Here are some reasons why:
- Telling your child that it was God’s plan for them to be taken away from their biological parents indicates that God ordains pain and suffering. The loss that our children feel is real, whether they were placed at birth or years later…Loss is loss. Telling our children that God MEANT for you to live with this pain and loss paints a very dangerous and one-sided view of God for our kids.
- Using the phrase “meant to be” glosses over all that a child has lost. It’s like telling a widow “It was just his time to go.” Maybe it was. But that doesn’t help the hurting go away.
- This kind of language is not healthy for an open dialogue. If I shrug my shoulders and say “it was meant to be” to my child, I’m not creating space for him to ask questions, process his story, or grieve that loss. Our job as parents is to come alongside our children to help them understand their story, process their feelings, and heal. I don’t want to be a mom who feels threatened by my child’s pain. I want to be the one to help him through it.
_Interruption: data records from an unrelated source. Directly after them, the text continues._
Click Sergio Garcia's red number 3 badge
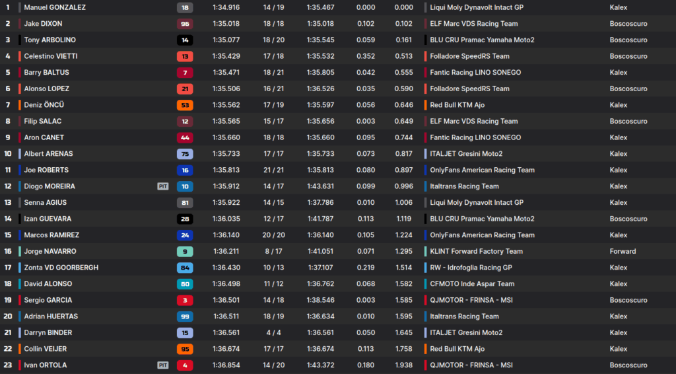The width and height of the screenshot is (676, 374). pyautogui.click(x=185, y=300)
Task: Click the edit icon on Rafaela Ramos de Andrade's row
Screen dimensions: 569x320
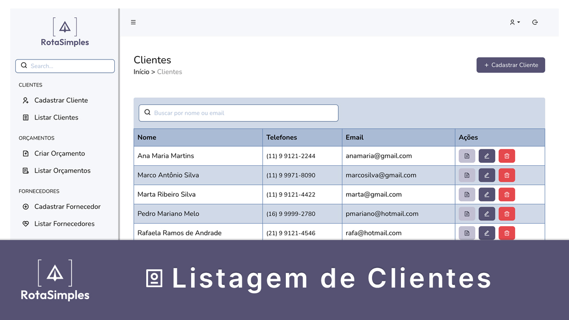Action: tap(487, 233)
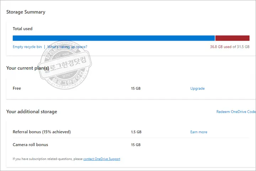Click the blue portion of storage bar

point(114,38)
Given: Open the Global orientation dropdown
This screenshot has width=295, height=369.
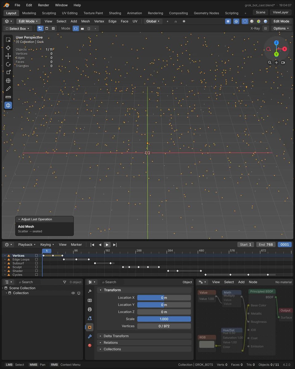Looking at the screenshot, I should click(x=153, y=21).
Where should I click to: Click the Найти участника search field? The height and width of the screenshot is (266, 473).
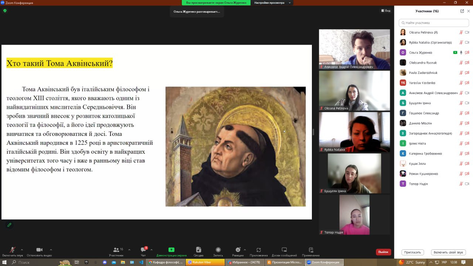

- Depending on which side of the theological tracks you’re from, you might have different views than me on this issue. My understanding leads me to think that the sin that keeps our children from their first families is not ordained by God. But the beauty of Christ is that He redeems our brokenness. He makes incredible, beautiful things out of pain and suffering. He takes the sack of garbage we lay at His feet and he makes a field of daisies.
- When we acknowledge pain in our lives, we are setting more realistic expectations for our children. Yes, life is painful sometimes but guess what…God is good. God can turn our suffering, our mistakes, our brokenness into something even better than we could imagine. God took the pain of my infertility and brought my sons into my life. We needed each other.
I believe that my sons were meant to live with their first mother, but circumstances didn’t allow it. God brought us together and has woven an incredible story out of the ashes.